İlköğretim mezunları yüzde 50: Yüzde 76’sı bekar, yüzde 21.6’sı evli, yüzde 1.3’ü dul. İlköğretim mezunlarının oranı yüzde 50.2’yken, yüzde 10’u lise ve yüzde 2.9’u üniversite mezunu. Yüzde 2.9’u halen ilkgöretim, yüzde 9.3’ü lise, yüzde 10’u üniversite öğrencisi.

Aylık ortalama gelir 850 lira: Yüzde 56’sının inşaat ve tekstilde ‘Niteliksiz işçi’ olan bireylerin ortalama aylık geliri 850 TL’yken, en düşük gelir 100 TL ve en üst gelir 3 bin TL olarak belirlendi.

Örgüte katılımla kardeş sayısı paralel: Yüzde 92,5’i, İstanbul’a Doğu ve Güneydoğu Anadolu bölgesinden göç eden ailelerin çocukları. Yüzde 61.1’i yedi kardeş ve üzeri olan ailelerin çocukları. Yüzde 28’i 4-6 çocuklu , yüzde 10.2’si 3 çocuktan az ailelerin çocuğu.

Eğitimlilerde gözaltı sayısı fazla: Şahısların yüzde 75,1’inin yaş ortalaması 23 ve ilk kez gözaltına alınmış. Birden fazla gözaltı kaydı olanların yaş ortalaması 29. Buna göre, eğitim seviyesi yükseldikçe şahısların gözaltına alınma sayısı da artıyor.

Fırsat eşitsizliği, mağduriyet ve göç

Sonuç değerlendirmesinde, araştırmanın ülkenin halihazırda var olan problemlerinin belirlenmesi açısından’ önem arz ettiğini belirten uzmanlara göre, “göç nedeni ile nüfusu hızla artan ve temel ihtiyaçları karşılayamayan kentler, gecekondulaşma sonucu radikal eğilimlerin ve terörün beslendiği merkezler haline geliyor.” İletişim araçlarıyla kendi yaşamlarından çok farklı noktalarda olan insanların da yaşamlarına şahit olan kitleler, kendilerini ‘toplumdan dışlanmış olarak hissederek radikal eğilimlere yönelebiliyor.
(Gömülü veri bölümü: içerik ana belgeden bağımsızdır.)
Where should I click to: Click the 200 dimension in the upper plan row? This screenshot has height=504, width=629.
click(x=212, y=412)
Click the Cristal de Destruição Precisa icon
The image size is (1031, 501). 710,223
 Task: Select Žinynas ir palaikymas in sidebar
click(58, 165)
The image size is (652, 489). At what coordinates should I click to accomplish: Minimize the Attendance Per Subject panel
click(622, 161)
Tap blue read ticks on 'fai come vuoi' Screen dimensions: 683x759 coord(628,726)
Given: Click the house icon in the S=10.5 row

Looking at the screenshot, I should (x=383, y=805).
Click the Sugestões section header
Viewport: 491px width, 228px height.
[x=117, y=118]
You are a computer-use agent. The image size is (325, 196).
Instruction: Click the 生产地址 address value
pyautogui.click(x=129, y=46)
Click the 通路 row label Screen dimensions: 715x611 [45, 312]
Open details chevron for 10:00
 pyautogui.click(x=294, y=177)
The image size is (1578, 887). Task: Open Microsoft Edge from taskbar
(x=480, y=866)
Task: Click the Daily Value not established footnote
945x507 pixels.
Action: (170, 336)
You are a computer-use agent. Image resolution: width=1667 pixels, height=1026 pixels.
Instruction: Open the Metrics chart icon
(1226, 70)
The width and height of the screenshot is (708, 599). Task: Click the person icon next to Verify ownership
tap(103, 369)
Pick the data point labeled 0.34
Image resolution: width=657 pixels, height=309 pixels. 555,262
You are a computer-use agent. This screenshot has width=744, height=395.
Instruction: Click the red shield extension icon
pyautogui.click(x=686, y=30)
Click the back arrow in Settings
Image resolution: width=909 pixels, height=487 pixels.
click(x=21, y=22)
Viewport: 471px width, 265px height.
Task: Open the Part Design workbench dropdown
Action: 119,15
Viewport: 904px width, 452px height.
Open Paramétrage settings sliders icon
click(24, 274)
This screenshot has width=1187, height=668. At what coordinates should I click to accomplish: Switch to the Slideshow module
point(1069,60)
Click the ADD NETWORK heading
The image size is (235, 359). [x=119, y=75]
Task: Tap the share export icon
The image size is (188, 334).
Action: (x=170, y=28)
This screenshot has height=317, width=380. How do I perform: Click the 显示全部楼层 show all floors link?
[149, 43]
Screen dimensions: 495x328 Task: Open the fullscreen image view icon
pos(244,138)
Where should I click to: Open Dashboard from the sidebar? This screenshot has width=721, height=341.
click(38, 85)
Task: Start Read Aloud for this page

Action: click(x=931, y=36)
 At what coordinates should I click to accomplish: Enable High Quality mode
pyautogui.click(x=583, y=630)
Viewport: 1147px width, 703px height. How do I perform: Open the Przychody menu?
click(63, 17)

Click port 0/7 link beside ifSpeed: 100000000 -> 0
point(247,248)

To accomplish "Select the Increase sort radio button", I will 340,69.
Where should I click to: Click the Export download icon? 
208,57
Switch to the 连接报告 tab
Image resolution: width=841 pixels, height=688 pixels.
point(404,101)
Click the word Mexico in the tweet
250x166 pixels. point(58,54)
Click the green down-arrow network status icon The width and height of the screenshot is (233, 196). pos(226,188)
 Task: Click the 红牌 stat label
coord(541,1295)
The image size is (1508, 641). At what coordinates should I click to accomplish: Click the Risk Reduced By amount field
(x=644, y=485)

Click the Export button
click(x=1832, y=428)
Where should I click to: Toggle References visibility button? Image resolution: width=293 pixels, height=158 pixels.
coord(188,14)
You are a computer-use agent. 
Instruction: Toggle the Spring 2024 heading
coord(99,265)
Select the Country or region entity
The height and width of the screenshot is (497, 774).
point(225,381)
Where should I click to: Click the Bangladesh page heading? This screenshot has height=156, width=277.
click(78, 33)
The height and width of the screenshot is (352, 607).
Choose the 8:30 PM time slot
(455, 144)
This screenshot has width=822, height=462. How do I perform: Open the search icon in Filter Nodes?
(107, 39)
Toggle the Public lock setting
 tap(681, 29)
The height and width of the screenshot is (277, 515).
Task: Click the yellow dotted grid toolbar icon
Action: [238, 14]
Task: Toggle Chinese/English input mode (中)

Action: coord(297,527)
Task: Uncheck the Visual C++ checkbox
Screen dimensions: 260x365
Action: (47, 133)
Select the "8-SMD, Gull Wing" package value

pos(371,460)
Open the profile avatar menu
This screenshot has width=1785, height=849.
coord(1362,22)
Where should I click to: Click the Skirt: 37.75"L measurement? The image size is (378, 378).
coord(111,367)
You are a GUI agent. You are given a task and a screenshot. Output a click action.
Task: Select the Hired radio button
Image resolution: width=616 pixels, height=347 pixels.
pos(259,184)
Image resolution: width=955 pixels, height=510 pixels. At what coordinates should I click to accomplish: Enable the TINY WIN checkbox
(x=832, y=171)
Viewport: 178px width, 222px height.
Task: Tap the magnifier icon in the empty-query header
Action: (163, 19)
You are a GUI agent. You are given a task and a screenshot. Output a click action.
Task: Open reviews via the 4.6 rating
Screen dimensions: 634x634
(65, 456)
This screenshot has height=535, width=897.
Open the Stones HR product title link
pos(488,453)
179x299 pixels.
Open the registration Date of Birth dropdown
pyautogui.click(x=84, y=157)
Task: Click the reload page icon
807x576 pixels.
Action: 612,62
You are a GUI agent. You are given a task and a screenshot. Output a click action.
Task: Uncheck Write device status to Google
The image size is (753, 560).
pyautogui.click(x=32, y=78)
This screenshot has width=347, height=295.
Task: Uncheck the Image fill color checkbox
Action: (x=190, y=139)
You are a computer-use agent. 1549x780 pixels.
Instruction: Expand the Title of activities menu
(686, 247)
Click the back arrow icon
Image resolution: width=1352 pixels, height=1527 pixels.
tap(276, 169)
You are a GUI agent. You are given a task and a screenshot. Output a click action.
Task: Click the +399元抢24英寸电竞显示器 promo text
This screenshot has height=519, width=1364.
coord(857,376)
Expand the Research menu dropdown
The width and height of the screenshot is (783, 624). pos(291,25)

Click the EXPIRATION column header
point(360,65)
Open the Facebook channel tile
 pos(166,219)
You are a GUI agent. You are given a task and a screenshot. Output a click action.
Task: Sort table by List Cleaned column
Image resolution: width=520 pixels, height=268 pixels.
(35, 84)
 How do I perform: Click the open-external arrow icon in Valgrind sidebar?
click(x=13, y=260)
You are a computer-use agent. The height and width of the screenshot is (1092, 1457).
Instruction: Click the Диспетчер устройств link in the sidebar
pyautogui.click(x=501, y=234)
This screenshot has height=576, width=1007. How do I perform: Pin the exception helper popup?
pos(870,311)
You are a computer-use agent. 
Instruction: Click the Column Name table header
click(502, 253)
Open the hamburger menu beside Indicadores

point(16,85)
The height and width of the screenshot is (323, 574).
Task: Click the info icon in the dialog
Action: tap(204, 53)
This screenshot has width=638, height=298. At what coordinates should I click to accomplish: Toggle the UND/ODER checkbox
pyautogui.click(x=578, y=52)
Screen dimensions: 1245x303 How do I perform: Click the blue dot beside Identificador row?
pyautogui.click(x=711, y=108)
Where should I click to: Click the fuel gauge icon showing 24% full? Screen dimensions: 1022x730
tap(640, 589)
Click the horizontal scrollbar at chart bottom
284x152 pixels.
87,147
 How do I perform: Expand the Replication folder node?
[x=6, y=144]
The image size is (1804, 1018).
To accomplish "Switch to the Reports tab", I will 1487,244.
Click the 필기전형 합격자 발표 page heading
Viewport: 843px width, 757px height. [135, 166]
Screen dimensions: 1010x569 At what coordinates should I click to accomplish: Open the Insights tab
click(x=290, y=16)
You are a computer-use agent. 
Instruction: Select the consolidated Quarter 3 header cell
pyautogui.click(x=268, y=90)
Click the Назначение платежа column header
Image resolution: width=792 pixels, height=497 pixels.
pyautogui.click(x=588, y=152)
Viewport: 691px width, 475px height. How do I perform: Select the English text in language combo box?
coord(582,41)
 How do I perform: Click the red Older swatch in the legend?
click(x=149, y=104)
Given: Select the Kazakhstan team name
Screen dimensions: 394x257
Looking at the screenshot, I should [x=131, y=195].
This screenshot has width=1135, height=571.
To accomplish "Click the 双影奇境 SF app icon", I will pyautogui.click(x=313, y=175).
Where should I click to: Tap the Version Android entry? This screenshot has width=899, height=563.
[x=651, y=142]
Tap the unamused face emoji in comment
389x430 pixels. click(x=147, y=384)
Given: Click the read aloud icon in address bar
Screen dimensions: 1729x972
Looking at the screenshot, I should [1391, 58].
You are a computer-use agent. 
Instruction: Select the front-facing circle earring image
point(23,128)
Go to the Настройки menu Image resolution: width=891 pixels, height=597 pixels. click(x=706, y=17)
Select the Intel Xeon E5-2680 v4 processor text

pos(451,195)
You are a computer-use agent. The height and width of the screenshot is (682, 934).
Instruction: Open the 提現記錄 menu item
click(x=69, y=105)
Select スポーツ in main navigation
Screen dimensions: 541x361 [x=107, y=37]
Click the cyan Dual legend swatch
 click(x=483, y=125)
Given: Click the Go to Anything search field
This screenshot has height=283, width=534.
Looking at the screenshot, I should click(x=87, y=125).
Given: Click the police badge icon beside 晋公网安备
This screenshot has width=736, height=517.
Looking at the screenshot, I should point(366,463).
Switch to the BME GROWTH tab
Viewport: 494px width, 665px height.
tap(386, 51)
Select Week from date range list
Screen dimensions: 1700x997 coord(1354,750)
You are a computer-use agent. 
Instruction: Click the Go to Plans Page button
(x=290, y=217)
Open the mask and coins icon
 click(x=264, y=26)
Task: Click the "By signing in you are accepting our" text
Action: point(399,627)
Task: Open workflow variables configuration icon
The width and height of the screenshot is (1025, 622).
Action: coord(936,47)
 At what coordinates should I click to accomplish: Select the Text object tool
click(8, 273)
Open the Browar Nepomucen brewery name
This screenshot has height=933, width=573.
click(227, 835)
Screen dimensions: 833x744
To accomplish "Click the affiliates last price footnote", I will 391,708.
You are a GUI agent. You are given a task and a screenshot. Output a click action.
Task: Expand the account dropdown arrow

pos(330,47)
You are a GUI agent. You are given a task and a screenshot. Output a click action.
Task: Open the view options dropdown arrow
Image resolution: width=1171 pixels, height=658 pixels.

Fırsat eşitsizliğine uğradığı düşüncesiyle oluşan ‘mağduriyet hissi’ de şiddete eğilime ve kamusal yada özel mallara zarar eğilimine yöneltebiliyor.

Macera arayışıyla, gençlik çağında ilgi duyuyorlar

Örgüte katılan kişilerin ailesindeki ‘ağabeyleri’ ile yapılan görüşmede, bu şahısların örgütsel faaliyetlere katılmadıkları veya belli bir dönemden sonra uzaklaştıkları belirlendi. ‘Ağabeyler’, kardeşlerinin durumunu içinde bulundukları yaş aralığının psikolojik ihtiyaçlarına bağladı. Gözaltına alınan şahıslarla yapılan görüşmelerde de statü elde etme, belli bir gruba ait olma ve macera arayışı gibi unsurların da eylemlere karışmalarında etkili olduğu gözlendi.